**RECORDS FOR THE EXERCISE**
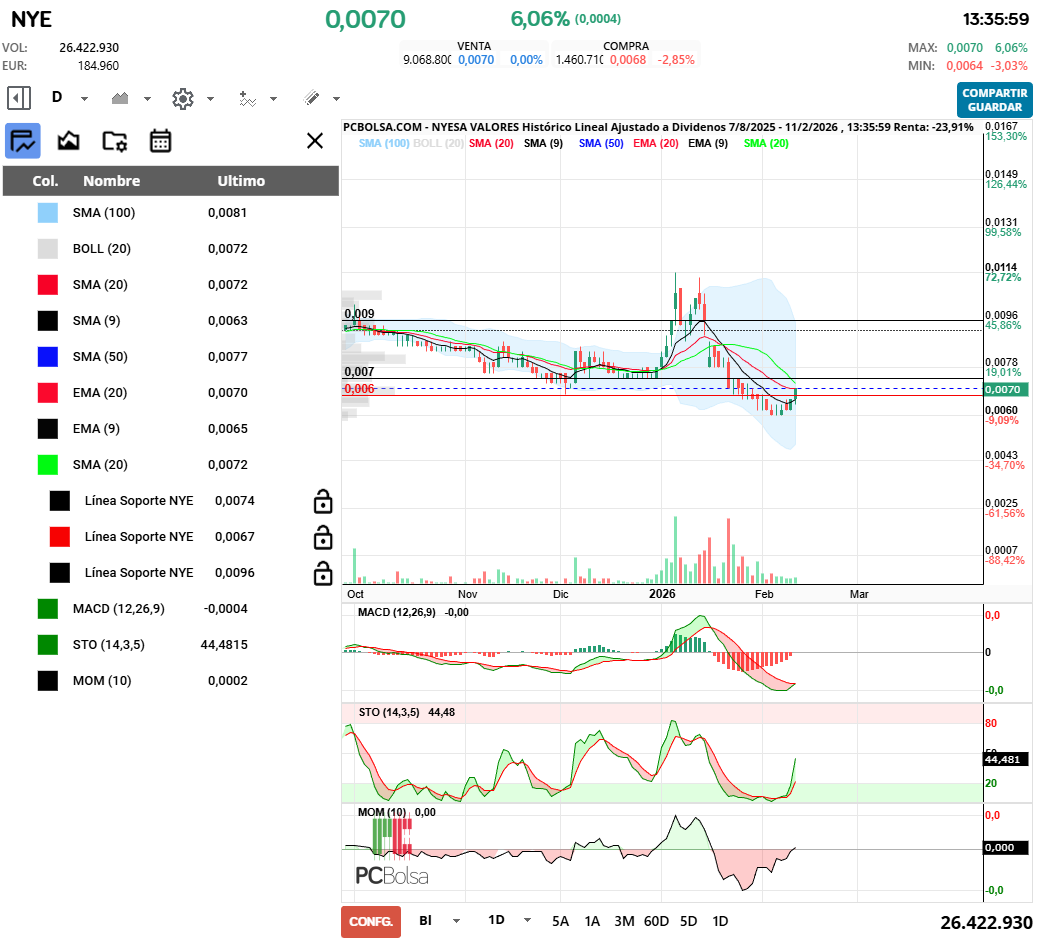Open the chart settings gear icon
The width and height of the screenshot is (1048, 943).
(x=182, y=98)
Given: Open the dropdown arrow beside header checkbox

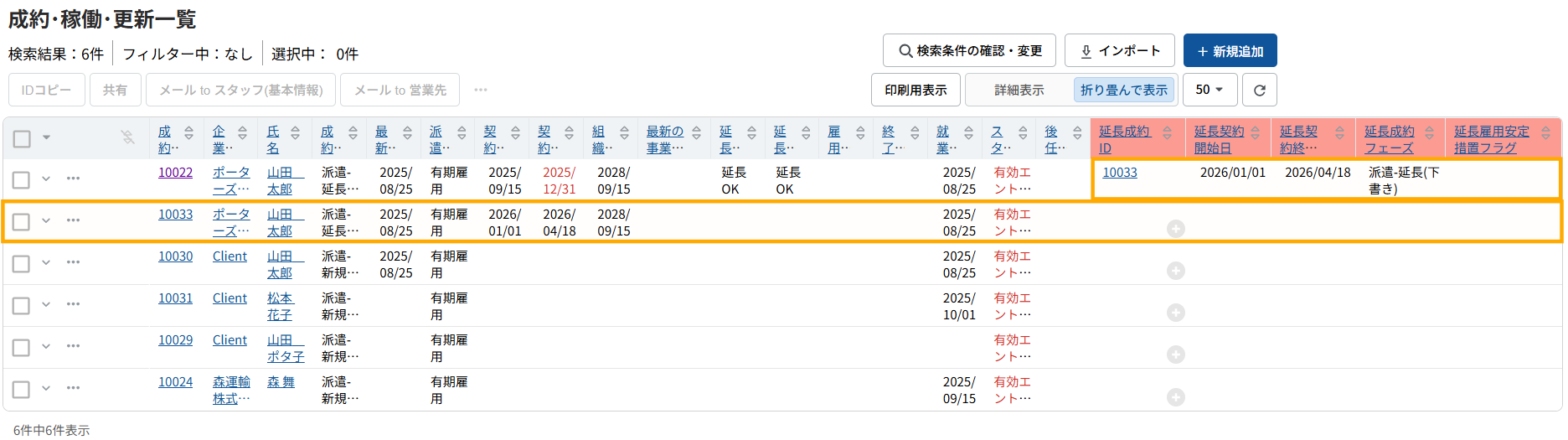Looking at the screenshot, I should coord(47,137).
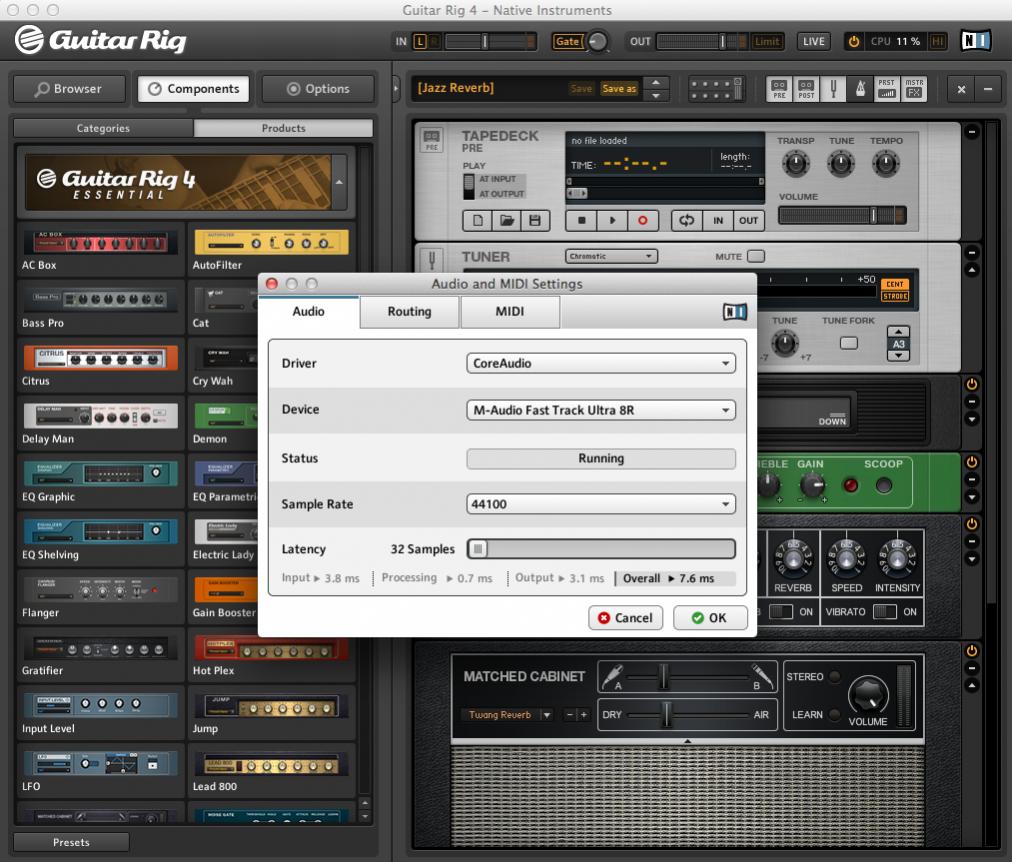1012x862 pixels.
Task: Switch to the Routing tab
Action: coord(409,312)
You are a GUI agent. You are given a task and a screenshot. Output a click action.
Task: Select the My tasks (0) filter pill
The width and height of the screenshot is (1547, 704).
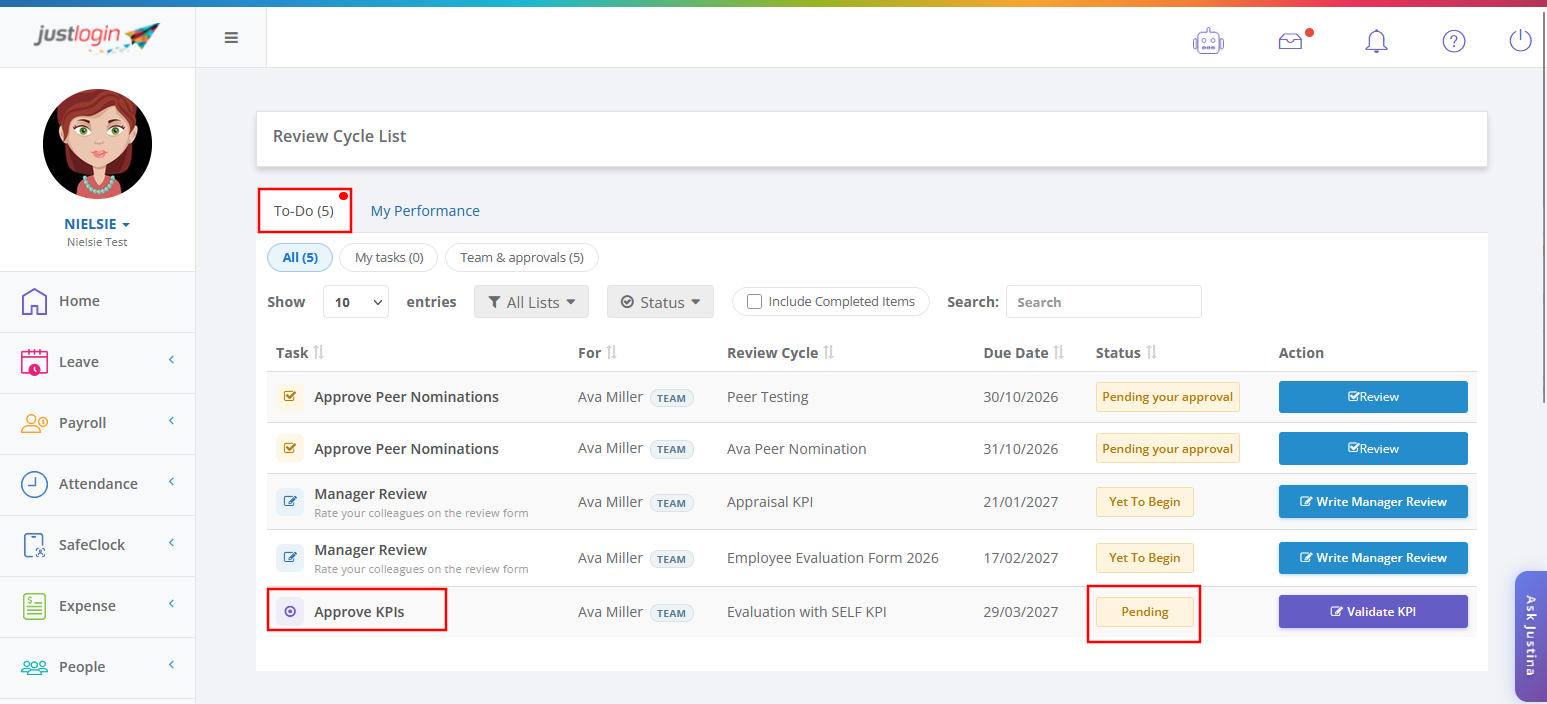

**OBJECTIVE**
Copy out every row above word for word, omitting the pictures.

**EXERCISE SOLUTION**
Open the chart settings gear icon
The width and height of the screenshot is (1048, 943).
(x=182, y=98)
Given: Open the dropdown arrow beside header checkbox

Looking at the screenshot, I should coord(47,137).
1012x862 pixels.
Task: Switch to the Routing tab
Action: coord(409,312)
You are a GUI agent. You are given a task and a screenshot. Output a click action.
Task: Select the My tasks (0) filter pill
The width and height of the screenshot is (1547, 704).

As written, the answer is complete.